Similarly I have seen some unprepossessing speakers slowly take their audiences by the scruff of the neck due to their knowledge, storytelling and dry humour.
This is a politically incorrect piece of advice but generally speaking audiences do admire someone who is dressed up for the occasion and if you can throw in a little flair all the better. Of course this does not preclude the shabby and shambolic from having a place in the spotlight. Nor does it mean than you can prepare for a presentation by going shopping as opposed to doing research.
I do like the old one level up rule which for men in particular this is very simple. If you can get away with wearing a T-shirt level up to a collared T-shirt. If you can get away with a collared T-shirt level up to a short sleeve shirt. If you can get away with a short sleeve shirt opt for a longsleeved shirt etc.

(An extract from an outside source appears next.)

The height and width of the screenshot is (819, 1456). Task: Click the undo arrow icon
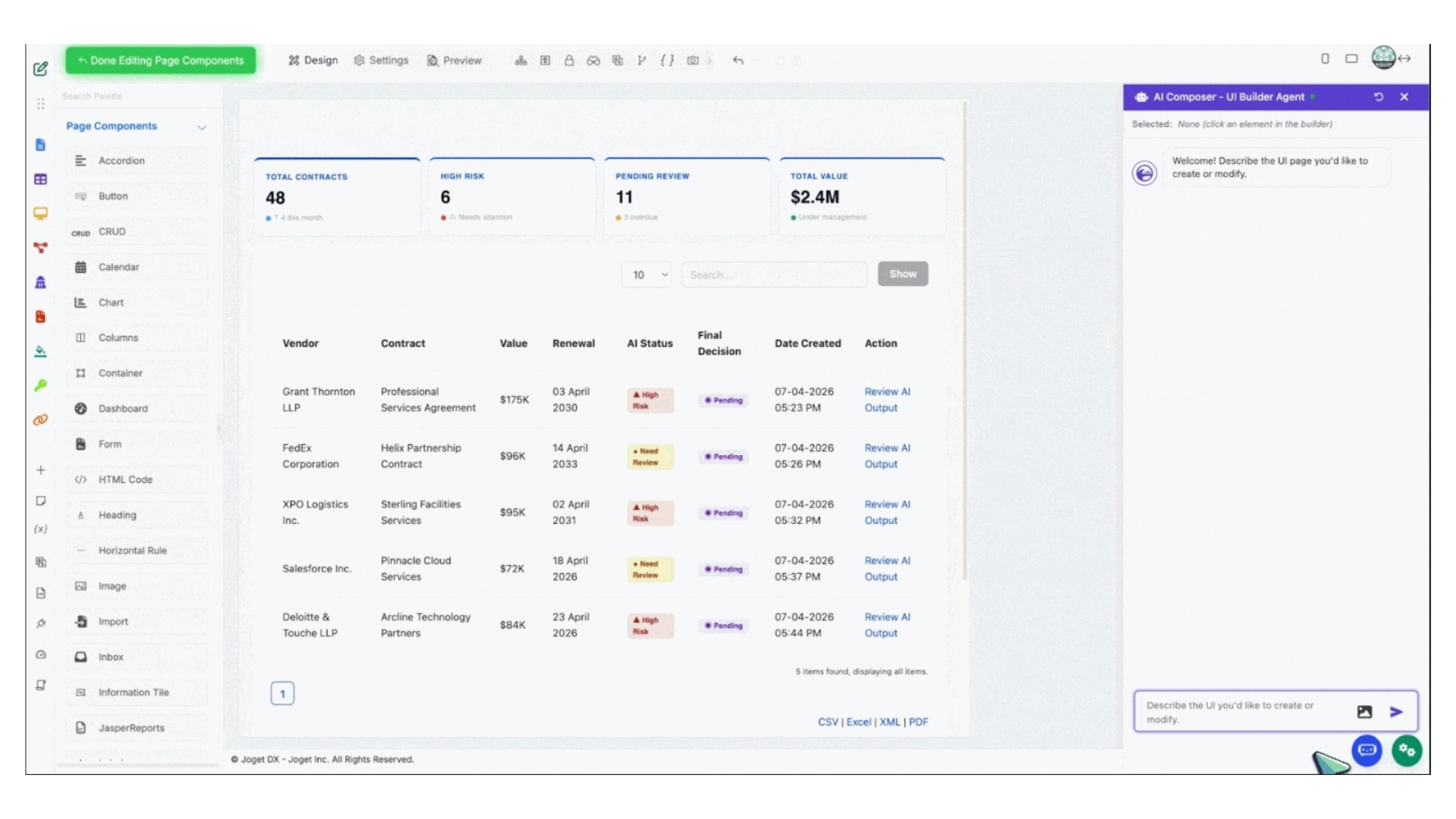(x=738, y=61)
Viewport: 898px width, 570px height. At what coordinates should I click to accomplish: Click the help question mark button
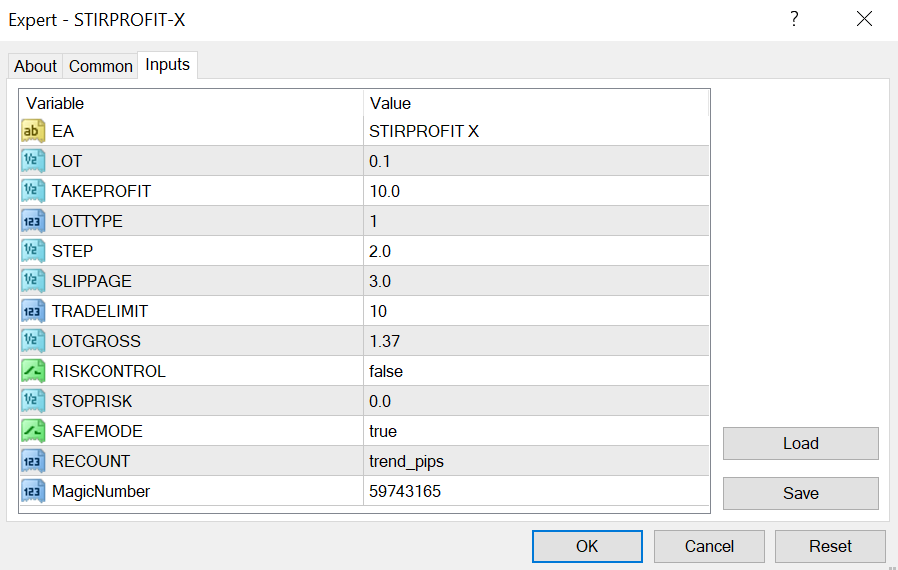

To summarise: dress in a way that makes you feel comfortable and confident on stage, secure in the knowledge that even the most conservative or outlandish of ensembles can be interpreted in a myriad of ways. Such is life.
The bigger issue and harsher truth that I kept from my opinionated student was that your dress sense will be a minor influence on how people respond to you. Far more significant is the influence one’s gender, age and ethnicity. Once again this can play out in a myriad of ways. One person’s voice of experience will be another’s smug baby boomer. One person’s young go-getting woman is another’s inexperienced, entitled pain in the backside.
I’m not sure what the answer to all this is except to ignore it and do your best. And don’t bitch about other people’s looks, age or race. Content and intent however are grounds for comment.
What is vital is that you don’t rule yourself out as a credible speaker / interviewee / expert because you fear that your age, appearance, ethnicity or gender make you somehow implausible. Just get out there and give it your best shot, letting the critics carp. Often their response is more telling them than it is of you.
*Just be prepared for people to grumble regardless.